Il primo grado del processo per il capo dei capi del traffico di migranti alla fine è stato impiegato soprattutto per stabilire se la persona alla sbarra fosse davvero Il Generale. La sentenza del 12 luglio 2019 è chiara: Behre è stato vittima di uno scambio di persona, non è un trafficante ma un falegname eritreo. Il verdetto però si chiude comunque con una condanna a cinque anni per favoreggiamento dell’immigrazione del cugino, aiutato a raggiungere la Libia (dove Behre però non è mai stato). La difesa farà appello: Michele Calantropo, ha annunciato di voler arrivare a togliere qualunque ombra dalla reputazione del suo assistito.

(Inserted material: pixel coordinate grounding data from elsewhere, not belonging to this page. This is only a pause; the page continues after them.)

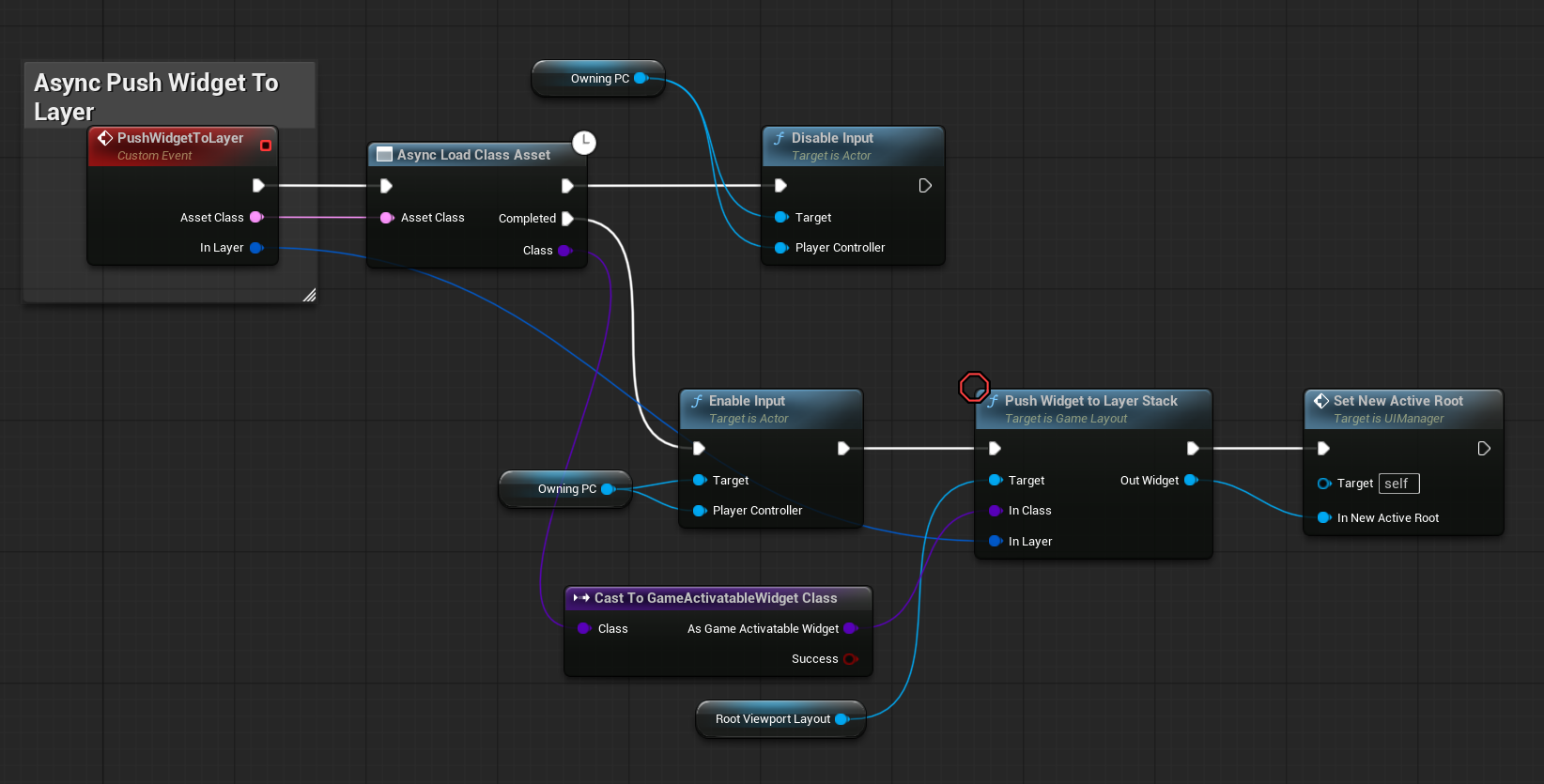Click the pink Asset Class output pin
This screenshot has height=784, width=1544.
(256, 218)
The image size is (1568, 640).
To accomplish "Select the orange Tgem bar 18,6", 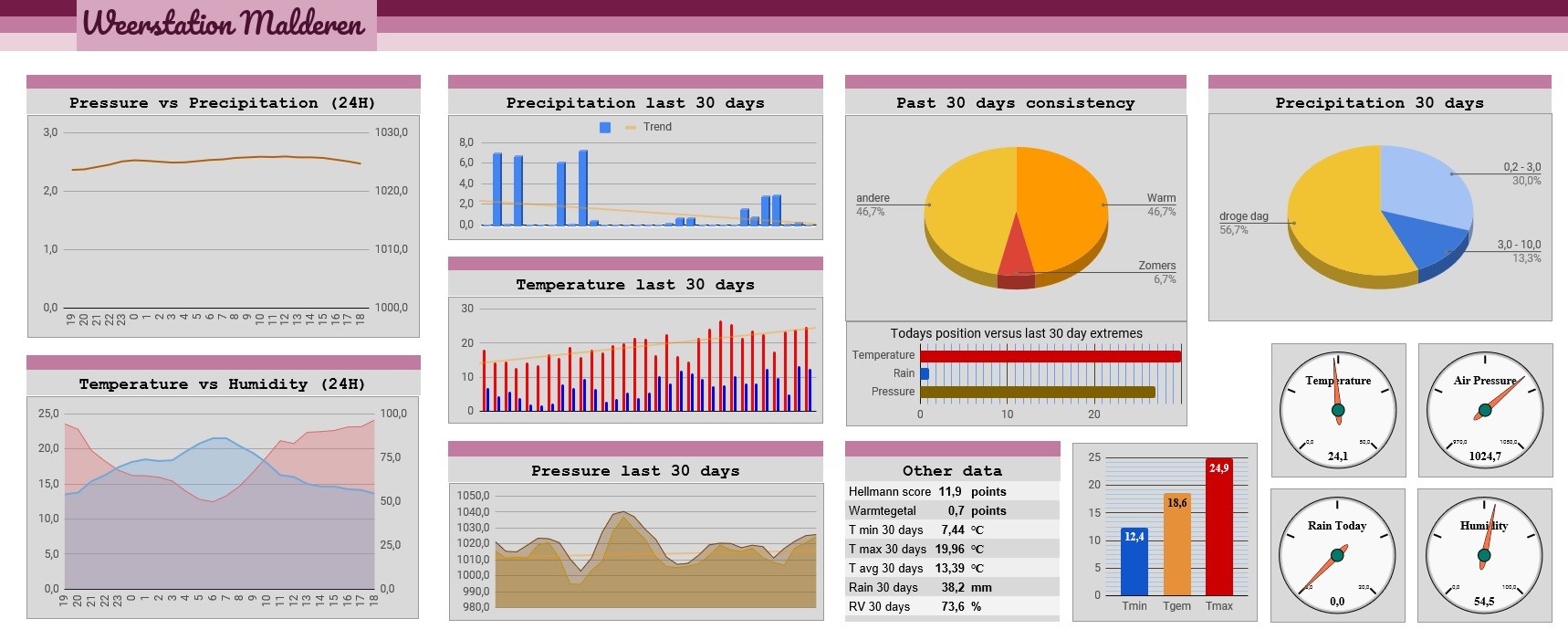I will coord(1176,544).
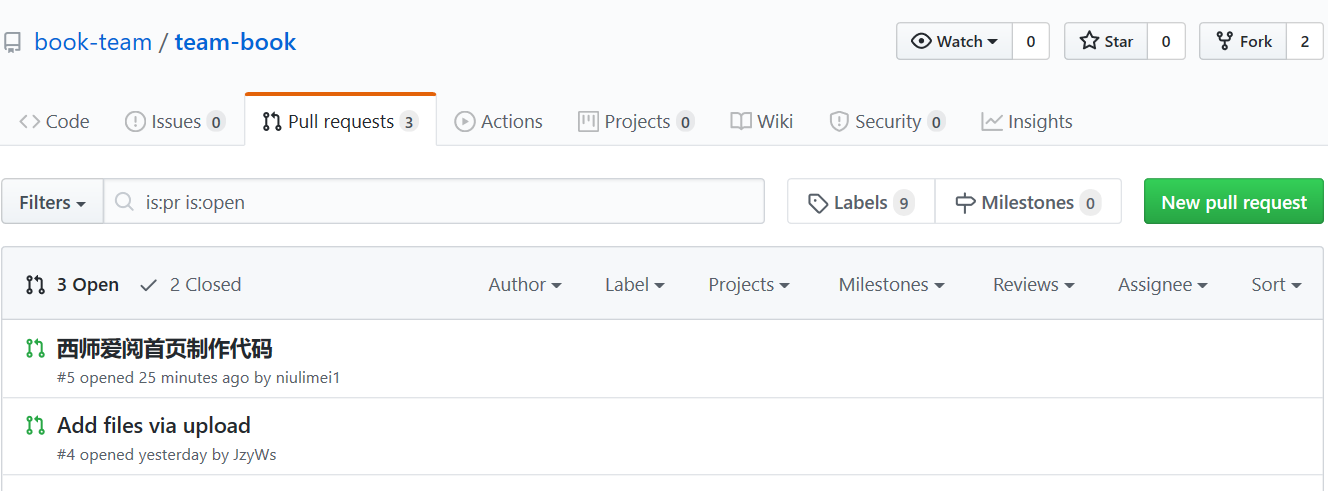This screenshot has height=491, width=1328.
Task: Click pull request icon beside Add files via upload
Action: (x=35, y=425)
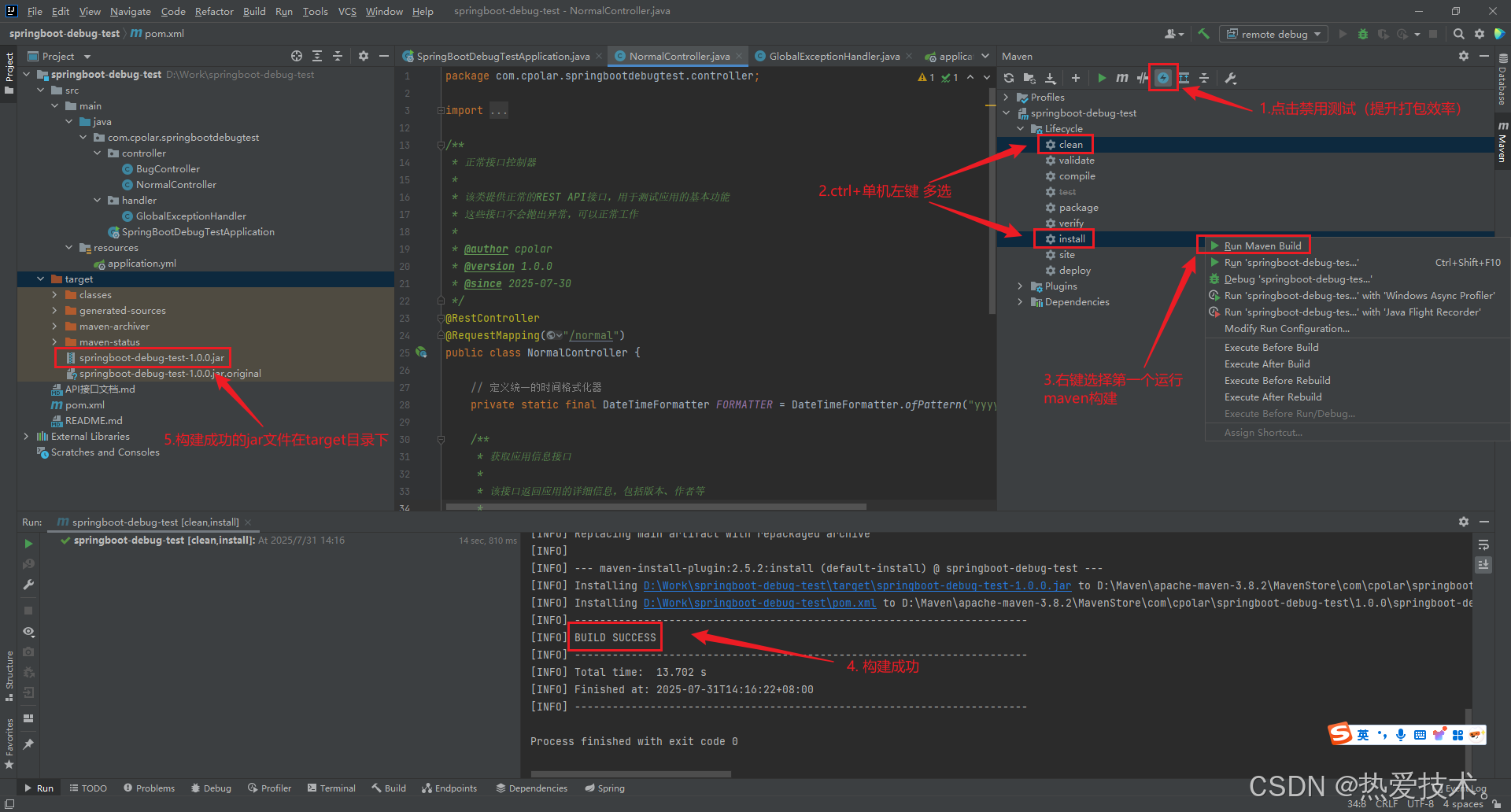The image size is (1511, 812).
Task: Select springboot-debug-test-1.0.0.jar in project tree
Action: (151, 358)
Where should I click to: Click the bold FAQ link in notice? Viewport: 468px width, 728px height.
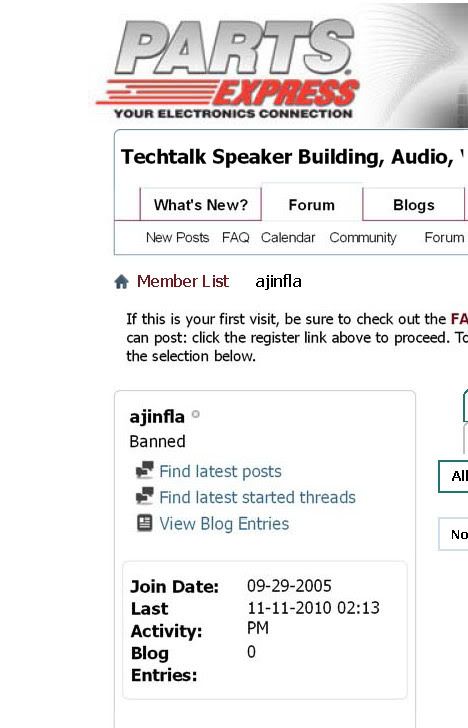click(459, 319)
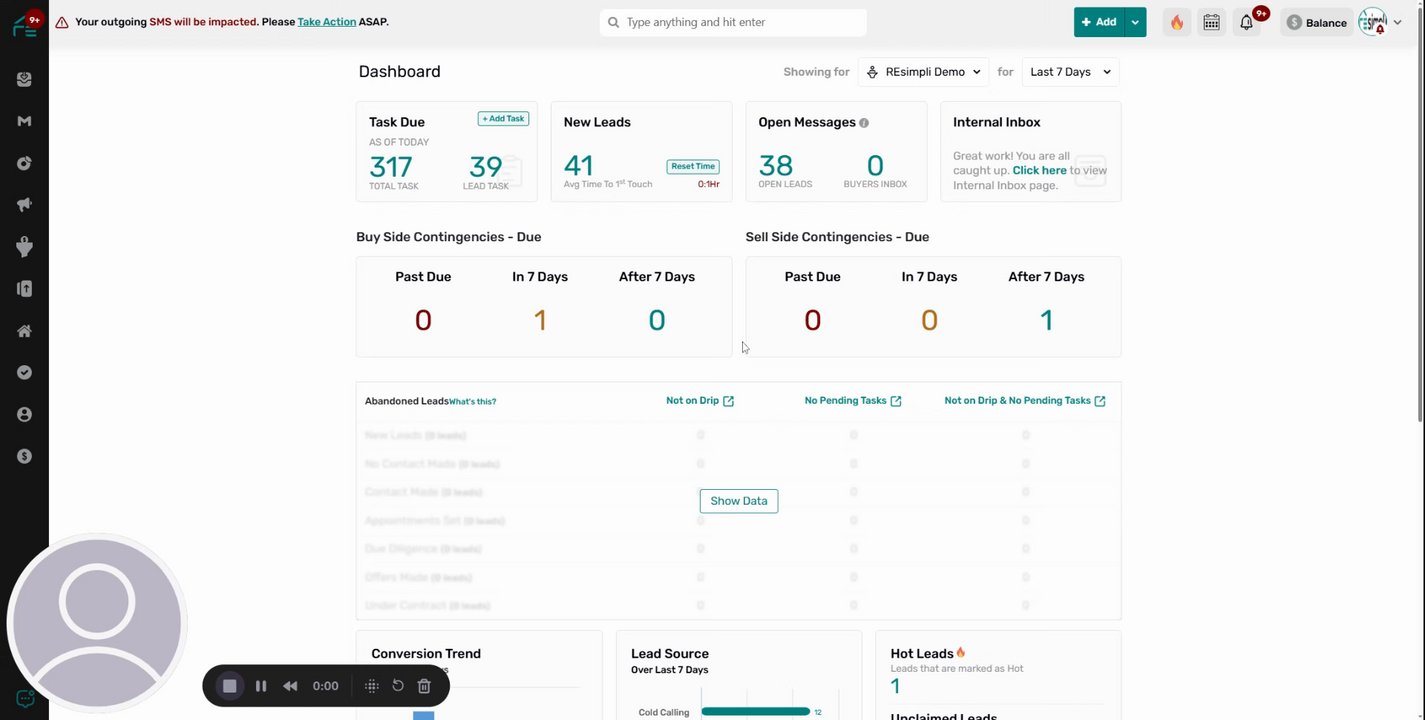
Task: Click the + Add Task button
Action: [x=503, y=119]
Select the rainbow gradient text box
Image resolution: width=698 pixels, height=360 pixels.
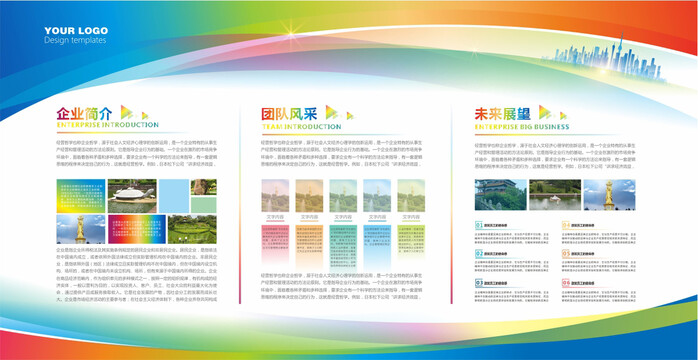pyautogui.click(x=137, y=229)
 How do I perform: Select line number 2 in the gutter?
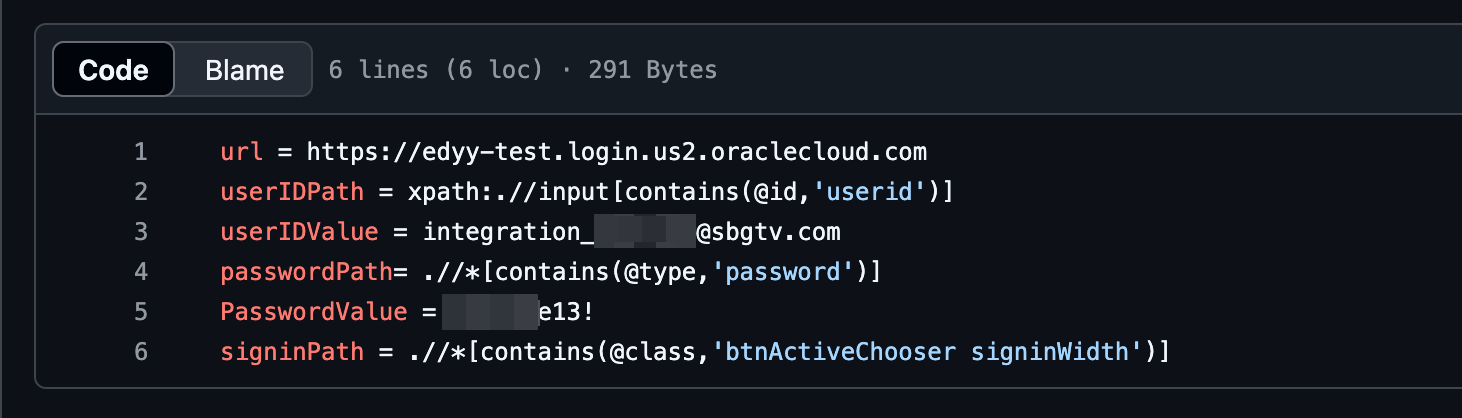coord(140,192)
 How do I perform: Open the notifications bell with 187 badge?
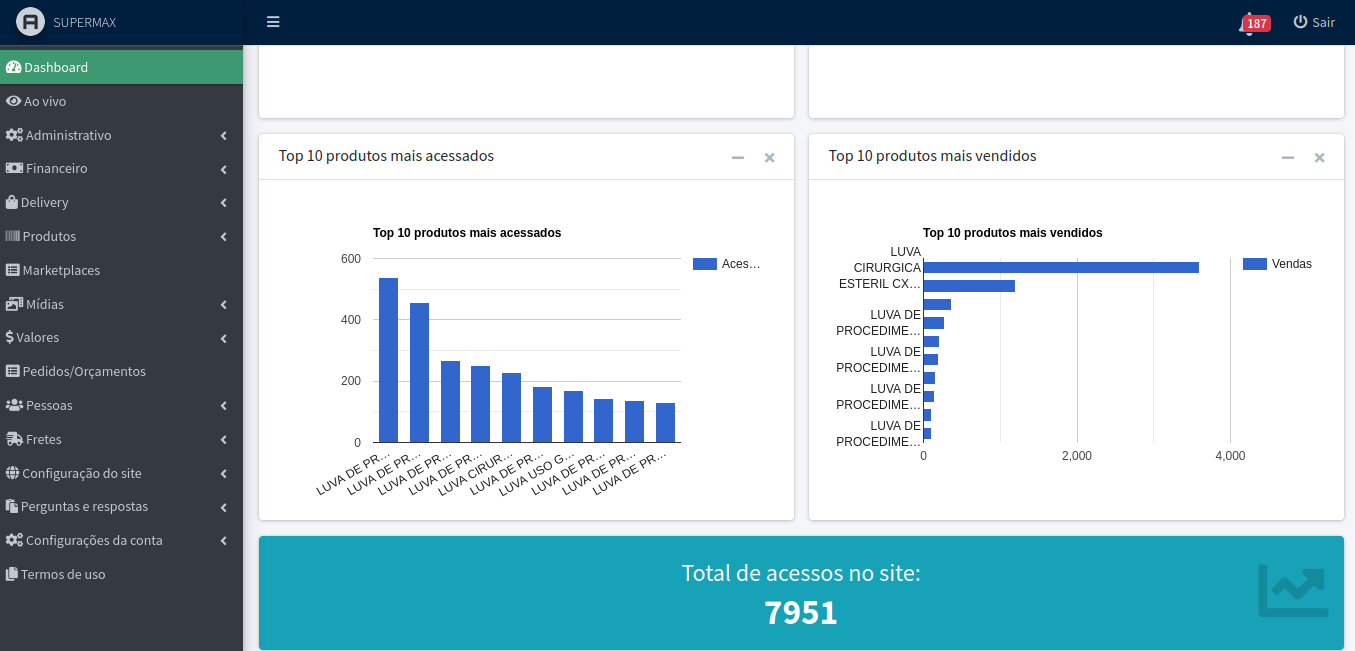[x=1250, y=23]
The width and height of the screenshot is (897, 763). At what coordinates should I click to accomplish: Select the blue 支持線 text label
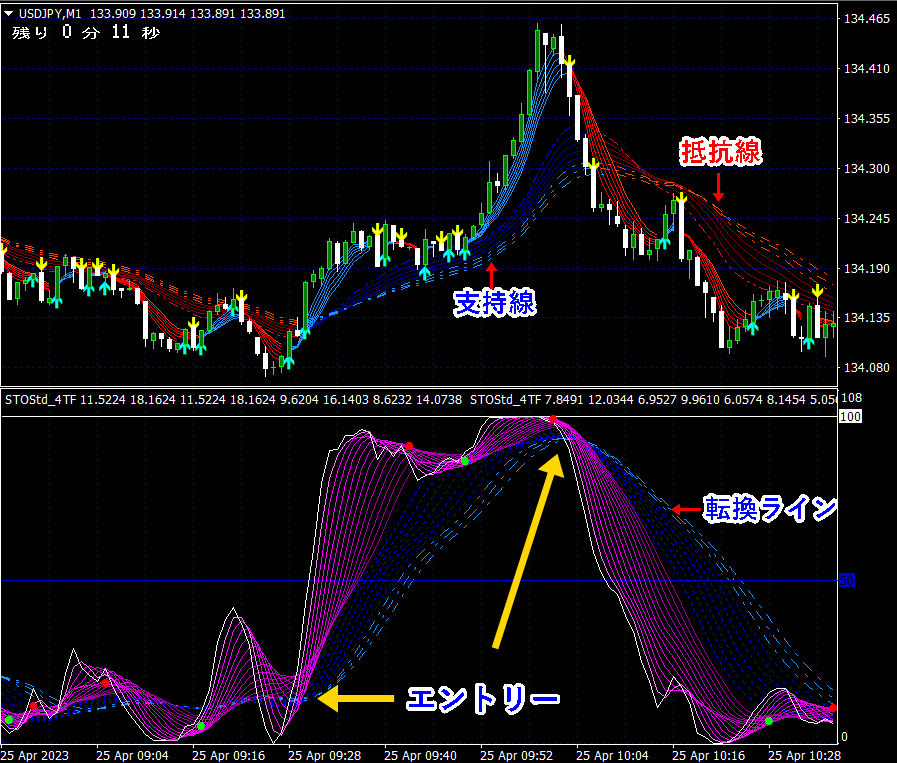coord(495,302)
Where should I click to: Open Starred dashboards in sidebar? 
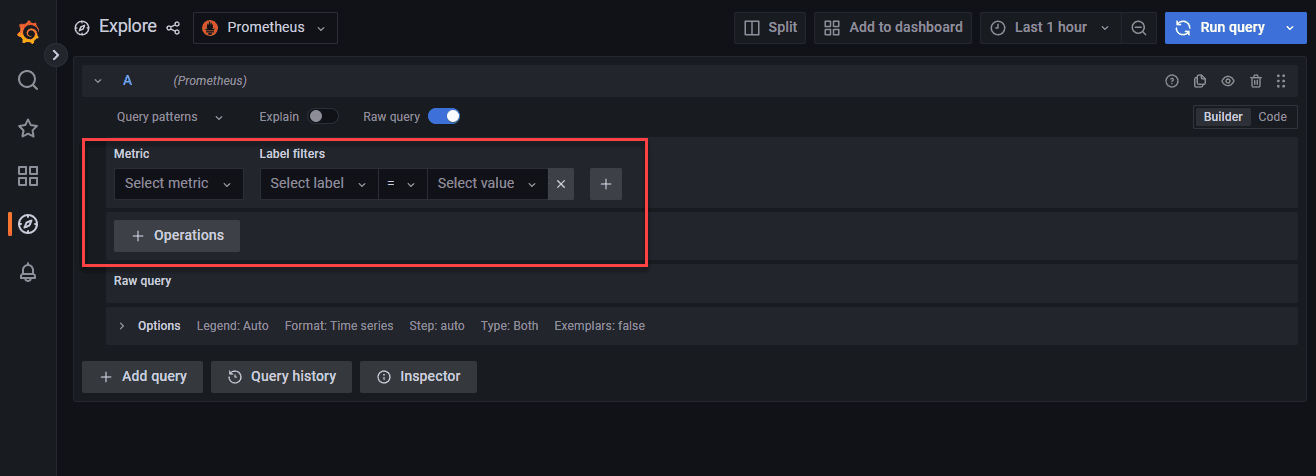(x=28, y=128)
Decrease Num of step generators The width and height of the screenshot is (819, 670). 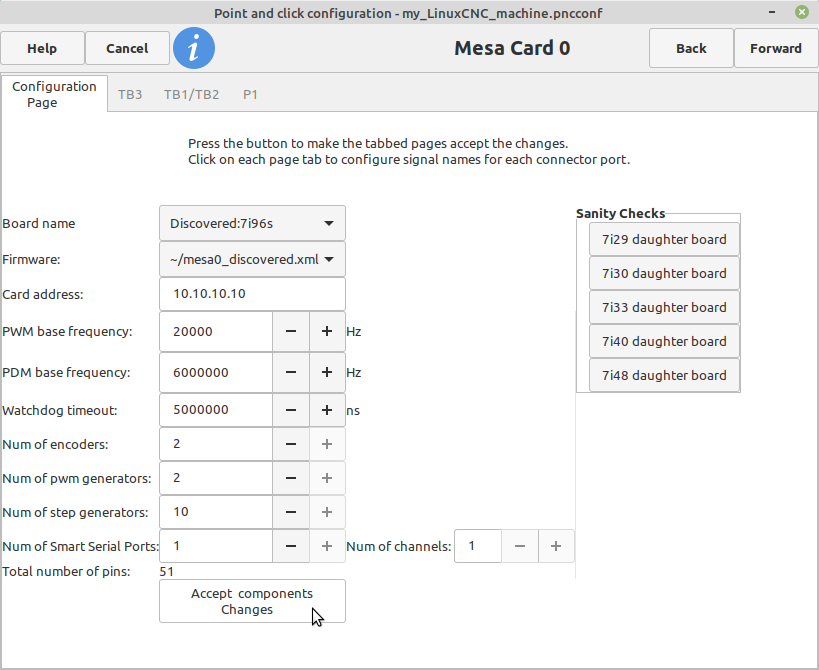click(291, 512)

Nonostante la sentenza di primo grado preveda l’immediata scarcerazione per Behre, quello stesso giorno il ragazzo viene portato nel Centro per il rimpatrio di Caltanissetta, dove potrebbe attendere fino alla conclusione dei tre gradi di giudizio del suo processo. L’ennesimo limbo: in quanto eritreo, Behre non può essere rimpatriato, visto che l’Eritrea non è considerato un Paese sicuro e Behre rischierebbe di essere torturato. In quanto condannato, anche in via non definitiva, secondo il decreto Sicurezza voluto dal ministro Salvini deve stare in un Cpr. A quel punto, però, l’avvocato Calantropo deposita la domanda d’asilo per Behre, nonostante il Riesame il 16 luglio abbia respinto l’istanza di scarcerazione. La decisione della Commissione territoriale alla fine è positiva e rende Behre titolare di tutti i diritti previsti per un rifugiato. Il prossimo capitolo si aprirà con il processo d’appello.